**Exercise:**
For this exercise, please find the lines in the entries that include the word "dots" and copy them.

(Saved data entries)
↓

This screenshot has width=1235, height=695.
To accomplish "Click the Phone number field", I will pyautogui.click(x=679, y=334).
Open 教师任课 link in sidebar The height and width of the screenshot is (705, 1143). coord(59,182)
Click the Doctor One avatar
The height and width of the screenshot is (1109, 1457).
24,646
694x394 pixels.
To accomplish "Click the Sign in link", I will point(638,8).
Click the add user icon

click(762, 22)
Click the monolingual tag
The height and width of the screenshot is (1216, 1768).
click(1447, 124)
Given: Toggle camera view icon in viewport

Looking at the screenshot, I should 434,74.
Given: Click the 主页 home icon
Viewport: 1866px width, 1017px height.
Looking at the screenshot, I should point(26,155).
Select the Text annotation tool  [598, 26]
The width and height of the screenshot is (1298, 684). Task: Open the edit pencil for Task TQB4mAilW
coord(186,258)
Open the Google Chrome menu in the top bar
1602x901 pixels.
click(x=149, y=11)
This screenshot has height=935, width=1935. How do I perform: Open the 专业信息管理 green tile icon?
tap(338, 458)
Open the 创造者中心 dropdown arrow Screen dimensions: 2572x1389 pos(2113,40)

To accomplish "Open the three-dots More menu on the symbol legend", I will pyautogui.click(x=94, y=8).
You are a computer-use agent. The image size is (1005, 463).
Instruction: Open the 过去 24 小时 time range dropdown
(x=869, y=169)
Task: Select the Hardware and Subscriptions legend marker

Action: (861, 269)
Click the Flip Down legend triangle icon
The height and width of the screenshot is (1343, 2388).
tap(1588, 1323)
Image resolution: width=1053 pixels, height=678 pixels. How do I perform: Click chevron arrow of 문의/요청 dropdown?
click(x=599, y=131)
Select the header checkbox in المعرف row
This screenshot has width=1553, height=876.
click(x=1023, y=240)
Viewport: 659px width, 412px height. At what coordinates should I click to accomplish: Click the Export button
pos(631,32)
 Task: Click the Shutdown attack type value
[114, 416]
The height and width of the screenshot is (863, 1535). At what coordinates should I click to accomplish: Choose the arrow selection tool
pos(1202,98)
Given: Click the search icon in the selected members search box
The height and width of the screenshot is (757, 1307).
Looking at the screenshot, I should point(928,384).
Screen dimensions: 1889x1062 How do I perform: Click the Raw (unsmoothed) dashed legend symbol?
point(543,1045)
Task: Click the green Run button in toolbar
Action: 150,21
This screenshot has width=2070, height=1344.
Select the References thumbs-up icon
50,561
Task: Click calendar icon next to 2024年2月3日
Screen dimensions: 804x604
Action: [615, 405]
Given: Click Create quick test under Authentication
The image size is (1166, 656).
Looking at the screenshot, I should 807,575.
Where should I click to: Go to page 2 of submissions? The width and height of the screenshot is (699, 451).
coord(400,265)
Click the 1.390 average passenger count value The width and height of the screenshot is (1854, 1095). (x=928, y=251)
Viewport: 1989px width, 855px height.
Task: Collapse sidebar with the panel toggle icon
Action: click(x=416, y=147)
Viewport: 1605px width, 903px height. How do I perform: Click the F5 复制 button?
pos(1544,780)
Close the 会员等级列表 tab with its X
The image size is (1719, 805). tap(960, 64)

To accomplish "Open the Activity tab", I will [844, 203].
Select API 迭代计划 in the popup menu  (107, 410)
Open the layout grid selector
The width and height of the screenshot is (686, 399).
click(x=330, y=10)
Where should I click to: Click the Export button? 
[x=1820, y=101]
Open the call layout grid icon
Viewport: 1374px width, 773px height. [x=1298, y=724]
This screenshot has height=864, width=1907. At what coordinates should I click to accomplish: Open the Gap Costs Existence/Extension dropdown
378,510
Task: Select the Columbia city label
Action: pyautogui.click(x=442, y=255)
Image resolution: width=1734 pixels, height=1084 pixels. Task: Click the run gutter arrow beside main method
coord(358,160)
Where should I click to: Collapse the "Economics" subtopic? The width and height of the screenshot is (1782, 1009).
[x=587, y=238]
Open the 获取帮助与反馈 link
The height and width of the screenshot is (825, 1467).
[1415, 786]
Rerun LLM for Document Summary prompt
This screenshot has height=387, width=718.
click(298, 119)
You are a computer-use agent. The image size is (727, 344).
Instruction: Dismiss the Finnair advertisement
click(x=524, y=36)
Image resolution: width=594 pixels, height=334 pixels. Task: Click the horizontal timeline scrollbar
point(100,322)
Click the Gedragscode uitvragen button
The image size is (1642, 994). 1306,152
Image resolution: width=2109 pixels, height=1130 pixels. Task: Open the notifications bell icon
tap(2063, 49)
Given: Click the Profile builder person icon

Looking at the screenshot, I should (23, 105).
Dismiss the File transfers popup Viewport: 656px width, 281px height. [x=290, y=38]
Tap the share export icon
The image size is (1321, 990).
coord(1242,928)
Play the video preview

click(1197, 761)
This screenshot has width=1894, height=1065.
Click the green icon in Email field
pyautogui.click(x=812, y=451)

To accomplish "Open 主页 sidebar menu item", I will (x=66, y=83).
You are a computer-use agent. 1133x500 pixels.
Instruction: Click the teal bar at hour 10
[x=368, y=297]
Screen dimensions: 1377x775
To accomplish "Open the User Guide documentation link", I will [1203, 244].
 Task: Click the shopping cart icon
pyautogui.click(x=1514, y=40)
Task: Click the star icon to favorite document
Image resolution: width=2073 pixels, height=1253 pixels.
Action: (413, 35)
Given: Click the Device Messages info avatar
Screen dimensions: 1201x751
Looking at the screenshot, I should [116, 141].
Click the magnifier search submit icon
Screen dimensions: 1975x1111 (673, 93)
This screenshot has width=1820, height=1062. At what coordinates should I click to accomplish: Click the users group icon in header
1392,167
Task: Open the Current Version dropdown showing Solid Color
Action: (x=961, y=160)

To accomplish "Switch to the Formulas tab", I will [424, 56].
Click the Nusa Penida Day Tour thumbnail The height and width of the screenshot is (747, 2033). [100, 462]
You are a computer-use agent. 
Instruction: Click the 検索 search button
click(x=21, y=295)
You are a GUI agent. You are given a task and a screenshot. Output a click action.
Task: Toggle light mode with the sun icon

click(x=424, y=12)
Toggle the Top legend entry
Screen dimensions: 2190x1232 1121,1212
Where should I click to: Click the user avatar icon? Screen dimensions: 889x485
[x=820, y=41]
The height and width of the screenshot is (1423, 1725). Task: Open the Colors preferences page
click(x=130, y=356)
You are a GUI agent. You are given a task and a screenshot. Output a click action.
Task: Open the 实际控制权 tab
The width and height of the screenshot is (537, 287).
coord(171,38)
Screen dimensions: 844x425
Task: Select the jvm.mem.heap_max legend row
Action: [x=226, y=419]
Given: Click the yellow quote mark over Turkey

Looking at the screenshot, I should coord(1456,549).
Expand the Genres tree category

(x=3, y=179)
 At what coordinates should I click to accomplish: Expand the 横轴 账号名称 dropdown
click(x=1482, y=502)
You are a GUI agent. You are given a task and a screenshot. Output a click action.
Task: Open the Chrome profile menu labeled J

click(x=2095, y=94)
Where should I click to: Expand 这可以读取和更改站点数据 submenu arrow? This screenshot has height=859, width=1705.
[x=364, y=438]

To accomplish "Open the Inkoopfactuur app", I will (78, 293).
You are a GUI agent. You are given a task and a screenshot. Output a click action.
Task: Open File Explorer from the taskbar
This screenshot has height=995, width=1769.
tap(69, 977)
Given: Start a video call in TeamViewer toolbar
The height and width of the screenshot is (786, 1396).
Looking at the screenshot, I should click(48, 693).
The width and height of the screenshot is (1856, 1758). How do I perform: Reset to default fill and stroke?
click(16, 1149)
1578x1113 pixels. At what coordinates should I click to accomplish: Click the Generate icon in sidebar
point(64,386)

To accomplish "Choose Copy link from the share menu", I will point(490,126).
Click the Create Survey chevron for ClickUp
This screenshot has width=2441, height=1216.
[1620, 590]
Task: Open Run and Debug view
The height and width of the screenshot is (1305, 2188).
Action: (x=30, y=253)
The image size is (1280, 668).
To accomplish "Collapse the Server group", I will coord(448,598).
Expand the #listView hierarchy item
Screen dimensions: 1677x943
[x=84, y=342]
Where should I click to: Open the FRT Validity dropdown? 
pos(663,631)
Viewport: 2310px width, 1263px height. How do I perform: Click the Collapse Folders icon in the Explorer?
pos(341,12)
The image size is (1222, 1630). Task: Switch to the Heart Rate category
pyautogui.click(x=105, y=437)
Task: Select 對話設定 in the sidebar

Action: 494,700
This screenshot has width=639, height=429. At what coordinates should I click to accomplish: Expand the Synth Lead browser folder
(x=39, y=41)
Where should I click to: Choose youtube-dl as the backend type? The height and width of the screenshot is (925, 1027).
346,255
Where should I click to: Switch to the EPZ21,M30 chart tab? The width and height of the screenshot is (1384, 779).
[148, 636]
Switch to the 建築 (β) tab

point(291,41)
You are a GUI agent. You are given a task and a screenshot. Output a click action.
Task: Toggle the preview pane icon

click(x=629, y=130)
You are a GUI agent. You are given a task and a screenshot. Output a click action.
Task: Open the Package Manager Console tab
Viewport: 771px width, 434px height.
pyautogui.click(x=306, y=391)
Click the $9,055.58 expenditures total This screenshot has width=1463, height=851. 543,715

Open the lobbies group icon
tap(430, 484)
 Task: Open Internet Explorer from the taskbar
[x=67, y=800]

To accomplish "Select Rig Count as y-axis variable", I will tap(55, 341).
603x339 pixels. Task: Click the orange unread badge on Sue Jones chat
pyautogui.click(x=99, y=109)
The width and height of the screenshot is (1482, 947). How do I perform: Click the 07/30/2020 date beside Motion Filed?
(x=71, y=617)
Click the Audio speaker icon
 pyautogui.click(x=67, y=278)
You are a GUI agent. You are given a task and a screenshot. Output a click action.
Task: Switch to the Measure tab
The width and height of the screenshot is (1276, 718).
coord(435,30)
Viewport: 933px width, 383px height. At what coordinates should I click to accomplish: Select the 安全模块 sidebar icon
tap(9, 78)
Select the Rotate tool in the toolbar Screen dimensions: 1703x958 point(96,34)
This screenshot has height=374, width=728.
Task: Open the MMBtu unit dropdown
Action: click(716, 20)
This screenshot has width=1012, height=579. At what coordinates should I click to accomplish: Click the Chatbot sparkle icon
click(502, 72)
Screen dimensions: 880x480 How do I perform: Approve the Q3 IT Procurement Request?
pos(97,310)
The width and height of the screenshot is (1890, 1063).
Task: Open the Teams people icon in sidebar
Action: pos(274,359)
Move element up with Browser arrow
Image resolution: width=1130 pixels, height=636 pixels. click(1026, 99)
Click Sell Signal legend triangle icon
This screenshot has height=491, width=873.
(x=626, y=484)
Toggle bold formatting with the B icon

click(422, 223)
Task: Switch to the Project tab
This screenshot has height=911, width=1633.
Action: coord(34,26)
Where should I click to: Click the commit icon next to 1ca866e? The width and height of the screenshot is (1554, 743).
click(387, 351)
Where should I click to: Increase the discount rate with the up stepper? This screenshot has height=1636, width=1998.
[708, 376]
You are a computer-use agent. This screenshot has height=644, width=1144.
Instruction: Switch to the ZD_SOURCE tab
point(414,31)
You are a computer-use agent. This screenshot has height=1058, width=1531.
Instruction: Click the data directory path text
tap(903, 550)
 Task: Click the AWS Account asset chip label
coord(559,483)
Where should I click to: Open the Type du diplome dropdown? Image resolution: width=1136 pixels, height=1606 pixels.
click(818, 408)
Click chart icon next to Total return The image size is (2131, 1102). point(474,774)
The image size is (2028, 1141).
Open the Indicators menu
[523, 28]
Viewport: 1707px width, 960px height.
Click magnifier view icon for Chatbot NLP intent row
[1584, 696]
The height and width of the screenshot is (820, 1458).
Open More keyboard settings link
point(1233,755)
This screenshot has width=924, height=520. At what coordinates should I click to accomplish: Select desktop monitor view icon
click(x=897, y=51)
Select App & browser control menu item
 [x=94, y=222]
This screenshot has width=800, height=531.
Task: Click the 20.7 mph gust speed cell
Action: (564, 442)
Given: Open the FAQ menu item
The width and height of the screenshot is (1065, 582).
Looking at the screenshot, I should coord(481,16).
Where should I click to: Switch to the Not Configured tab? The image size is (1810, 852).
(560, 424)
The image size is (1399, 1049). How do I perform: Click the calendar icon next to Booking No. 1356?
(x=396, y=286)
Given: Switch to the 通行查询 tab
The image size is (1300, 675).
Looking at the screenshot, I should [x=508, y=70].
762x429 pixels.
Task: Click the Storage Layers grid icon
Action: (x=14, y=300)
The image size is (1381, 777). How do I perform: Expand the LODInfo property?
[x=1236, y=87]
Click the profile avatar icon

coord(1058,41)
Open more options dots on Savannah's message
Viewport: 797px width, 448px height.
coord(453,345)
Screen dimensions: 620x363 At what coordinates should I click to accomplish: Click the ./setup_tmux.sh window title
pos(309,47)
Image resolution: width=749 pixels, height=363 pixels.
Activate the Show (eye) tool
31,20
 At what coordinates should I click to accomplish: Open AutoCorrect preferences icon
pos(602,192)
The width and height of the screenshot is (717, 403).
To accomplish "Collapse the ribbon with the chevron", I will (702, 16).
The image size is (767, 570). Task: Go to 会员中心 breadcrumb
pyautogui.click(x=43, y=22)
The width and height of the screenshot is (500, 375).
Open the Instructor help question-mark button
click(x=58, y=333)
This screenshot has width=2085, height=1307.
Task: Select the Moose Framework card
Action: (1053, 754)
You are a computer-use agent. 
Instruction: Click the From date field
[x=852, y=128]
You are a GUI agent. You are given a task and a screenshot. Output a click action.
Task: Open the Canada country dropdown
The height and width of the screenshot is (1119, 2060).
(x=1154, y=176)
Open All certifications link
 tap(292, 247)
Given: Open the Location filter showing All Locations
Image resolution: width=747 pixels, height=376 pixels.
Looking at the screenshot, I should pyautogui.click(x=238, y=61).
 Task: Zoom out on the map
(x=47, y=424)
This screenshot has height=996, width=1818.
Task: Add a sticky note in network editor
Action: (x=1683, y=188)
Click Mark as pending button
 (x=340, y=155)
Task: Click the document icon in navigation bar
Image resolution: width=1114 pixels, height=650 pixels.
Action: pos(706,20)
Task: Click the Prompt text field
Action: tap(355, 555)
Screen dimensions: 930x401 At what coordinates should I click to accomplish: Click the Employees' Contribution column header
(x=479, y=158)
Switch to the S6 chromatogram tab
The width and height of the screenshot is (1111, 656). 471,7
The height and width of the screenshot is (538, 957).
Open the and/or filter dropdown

↑

**Output for this task:**
To accomplish "Open the three-dots More menu on the symbol legend", I will pyautogui.click(x=94, y=8).
Open more options dots on Savannah's message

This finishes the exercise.